Afterwards, Mr Dagan said: "The Prime Minister and Defence Minister were trying to hijack a war." US officials launched a public campaign against an Israeli strike. Since leaving office last year, both General Ashkenazi and Mr Dagan have repeatedly criticised Mr Netanyahu and Mr Barak for warmongering against Iran.
Their description mirrors the more recent experience of the former Defence Minister Shaul Mofaz, who briefly joined Mr Netanyahu's government this year.
"Mr Netanyahu is obsessed with an Israeli attack on Iran," said Mr Mofaz. "In the 70 days that I sat in government, more than half the meetings that Mr Netanyahu arranged with me were spent in attempts to persuade me we should attack Iran without American or Western support."

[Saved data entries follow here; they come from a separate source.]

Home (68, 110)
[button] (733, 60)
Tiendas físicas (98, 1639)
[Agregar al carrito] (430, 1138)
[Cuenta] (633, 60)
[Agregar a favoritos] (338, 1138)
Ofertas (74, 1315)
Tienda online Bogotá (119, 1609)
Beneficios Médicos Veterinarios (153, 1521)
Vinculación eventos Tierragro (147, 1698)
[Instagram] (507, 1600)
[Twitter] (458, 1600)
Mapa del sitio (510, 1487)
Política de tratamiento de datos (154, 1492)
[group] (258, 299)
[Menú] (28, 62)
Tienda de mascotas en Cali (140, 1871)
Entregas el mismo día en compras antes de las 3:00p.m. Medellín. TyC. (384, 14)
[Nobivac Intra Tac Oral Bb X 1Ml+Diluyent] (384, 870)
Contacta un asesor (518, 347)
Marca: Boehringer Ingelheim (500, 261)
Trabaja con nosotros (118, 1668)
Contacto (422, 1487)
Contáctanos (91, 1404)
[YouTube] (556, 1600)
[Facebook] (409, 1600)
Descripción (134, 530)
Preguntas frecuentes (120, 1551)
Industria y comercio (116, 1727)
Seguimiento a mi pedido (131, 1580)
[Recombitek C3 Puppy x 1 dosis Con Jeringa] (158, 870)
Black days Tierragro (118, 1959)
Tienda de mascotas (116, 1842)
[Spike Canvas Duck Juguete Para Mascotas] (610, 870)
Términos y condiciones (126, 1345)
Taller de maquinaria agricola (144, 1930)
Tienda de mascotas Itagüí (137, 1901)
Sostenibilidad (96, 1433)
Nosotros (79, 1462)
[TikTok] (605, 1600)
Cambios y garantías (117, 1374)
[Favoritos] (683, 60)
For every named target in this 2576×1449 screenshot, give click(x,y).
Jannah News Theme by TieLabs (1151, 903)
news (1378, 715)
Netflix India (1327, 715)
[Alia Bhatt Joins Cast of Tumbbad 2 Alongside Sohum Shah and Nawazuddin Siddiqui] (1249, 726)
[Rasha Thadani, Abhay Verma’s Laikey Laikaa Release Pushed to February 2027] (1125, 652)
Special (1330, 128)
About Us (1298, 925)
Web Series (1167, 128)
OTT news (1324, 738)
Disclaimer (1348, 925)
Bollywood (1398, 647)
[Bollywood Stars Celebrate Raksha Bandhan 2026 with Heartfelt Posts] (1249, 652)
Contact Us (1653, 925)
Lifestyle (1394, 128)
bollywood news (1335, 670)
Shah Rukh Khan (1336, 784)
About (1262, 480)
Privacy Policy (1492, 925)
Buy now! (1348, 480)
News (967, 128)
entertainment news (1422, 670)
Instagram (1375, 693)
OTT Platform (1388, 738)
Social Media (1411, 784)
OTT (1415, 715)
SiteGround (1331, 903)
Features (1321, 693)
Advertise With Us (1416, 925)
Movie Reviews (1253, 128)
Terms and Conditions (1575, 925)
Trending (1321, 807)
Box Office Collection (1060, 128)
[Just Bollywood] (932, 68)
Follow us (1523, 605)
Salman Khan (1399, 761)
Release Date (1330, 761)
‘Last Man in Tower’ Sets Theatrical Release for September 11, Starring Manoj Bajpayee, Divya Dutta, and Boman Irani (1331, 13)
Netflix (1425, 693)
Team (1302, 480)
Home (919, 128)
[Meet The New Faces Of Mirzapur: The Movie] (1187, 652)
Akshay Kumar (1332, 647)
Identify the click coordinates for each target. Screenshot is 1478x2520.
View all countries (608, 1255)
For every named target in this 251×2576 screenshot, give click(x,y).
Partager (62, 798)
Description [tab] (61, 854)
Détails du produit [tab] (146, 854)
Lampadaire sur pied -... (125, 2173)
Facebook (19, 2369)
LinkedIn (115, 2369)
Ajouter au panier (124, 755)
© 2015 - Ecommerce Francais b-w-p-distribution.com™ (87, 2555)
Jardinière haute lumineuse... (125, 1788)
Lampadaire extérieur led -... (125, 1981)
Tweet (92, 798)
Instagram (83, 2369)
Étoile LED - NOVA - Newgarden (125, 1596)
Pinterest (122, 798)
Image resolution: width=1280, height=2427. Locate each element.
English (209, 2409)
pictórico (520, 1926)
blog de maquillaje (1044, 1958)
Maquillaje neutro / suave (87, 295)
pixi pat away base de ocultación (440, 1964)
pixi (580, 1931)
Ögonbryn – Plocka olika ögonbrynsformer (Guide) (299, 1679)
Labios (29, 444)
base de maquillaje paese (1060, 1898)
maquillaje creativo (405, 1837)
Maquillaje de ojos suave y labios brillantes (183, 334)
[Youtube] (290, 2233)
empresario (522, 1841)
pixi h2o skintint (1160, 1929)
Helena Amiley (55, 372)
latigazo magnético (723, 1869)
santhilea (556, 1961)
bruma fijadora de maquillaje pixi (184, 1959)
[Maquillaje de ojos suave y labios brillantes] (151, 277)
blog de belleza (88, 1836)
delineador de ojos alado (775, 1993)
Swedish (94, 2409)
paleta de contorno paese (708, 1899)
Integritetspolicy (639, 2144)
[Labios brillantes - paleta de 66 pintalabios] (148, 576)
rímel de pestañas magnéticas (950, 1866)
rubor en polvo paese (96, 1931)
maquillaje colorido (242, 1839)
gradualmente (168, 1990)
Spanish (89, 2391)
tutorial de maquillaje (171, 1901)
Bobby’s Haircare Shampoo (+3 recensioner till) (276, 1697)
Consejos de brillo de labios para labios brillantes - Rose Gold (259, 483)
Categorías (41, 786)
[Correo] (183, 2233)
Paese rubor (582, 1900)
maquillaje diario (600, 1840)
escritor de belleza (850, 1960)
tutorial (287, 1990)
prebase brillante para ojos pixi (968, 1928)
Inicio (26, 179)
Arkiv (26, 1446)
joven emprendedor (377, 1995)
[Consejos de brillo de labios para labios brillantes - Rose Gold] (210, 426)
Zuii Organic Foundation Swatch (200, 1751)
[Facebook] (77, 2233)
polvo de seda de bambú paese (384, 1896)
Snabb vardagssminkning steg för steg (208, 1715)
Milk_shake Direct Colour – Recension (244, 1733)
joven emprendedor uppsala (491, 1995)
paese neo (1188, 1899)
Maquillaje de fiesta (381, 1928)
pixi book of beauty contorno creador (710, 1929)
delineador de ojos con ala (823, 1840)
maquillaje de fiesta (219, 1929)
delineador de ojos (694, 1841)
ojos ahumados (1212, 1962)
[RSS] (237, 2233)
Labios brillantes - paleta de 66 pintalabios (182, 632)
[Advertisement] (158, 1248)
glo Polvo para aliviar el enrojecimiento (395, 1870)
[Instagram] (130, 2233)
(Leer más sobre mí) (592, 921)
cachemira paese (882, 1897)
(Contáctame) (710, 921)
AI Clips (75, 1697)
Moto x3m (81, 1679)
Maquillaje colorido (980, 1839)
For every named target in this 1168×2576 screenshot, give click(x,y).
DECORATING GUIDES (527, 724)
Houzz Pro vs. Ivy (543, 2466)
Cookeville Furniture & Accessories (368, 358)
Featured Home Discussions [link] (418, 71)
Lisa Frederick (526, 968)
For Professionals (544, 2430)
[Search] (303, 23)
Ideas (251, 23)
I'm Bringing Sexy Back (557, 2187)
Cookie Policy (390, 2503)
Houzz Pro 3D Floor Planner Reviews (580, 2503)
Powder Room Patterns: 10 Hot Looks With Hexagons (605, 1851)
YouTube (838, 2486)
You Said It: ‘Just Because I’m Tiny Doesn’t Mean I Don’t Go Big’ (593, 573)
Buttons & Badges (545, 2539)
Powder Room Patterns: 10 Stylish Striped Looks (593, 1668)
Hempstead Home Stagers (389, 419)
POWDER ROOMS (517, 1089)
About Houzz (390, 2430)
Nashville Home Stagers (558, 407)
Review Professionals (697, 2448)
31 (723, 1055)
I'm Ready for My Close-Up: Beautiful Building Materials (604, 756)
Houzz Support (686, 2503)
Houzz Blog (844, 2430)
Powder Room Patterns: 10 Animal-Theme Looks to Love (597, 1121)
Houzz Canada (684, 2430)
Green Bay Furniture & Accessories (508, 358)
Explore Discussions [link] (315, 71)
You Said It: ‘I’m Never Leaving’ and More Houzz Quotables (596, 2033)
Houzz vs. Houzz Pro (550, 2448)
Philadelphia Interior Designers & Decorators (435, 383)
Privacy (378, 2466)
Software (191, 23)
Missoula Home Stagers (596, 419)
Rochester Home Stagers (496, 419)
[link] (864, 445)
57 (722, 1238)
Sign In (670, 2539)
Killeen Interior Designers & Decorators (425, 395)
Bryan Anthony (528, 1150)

However, Mr Barak said his desire to test Israeli military preparedness had been misinterpreted.
"It's not true that creating the situation whereby the Israel Defence Forces and the other operational arms of the state are on alert for a few hours, a few days, ready to undertake certain operations, forces the state of Israel to carry them out," Mr Barak said.
The two security chiefs were not the only ones who believed they were the only people standing in the way of a major war. By mid-2010, Israeli concerns about Iran were being taken so seriously that leaders of the G8 countries meeting for a summit in Ontario believed "absolutely" that an Israeli attack was imminent, according to Silvio Berlusconi, the Italian Prime Minister at the time.
Both Mr Dagan and General Ashkenazi appear to believe that attempts to counter the Iranian nuclear threat should avoid military action that could escalate into regional conflict. "We must carry out a covert campaign, everything that is below the threshold of war, the threshold of a strike," General Ashkenazi told Israel's Council for Peace and Security in August.
Israel is believed to be responsible for at least three computer viruses that have infected the control systems of Iran's nuclear centrifuges, a series of assassinations of Iranian nuclear research scientists, and a string of mysterious accidents at Iranian military installations.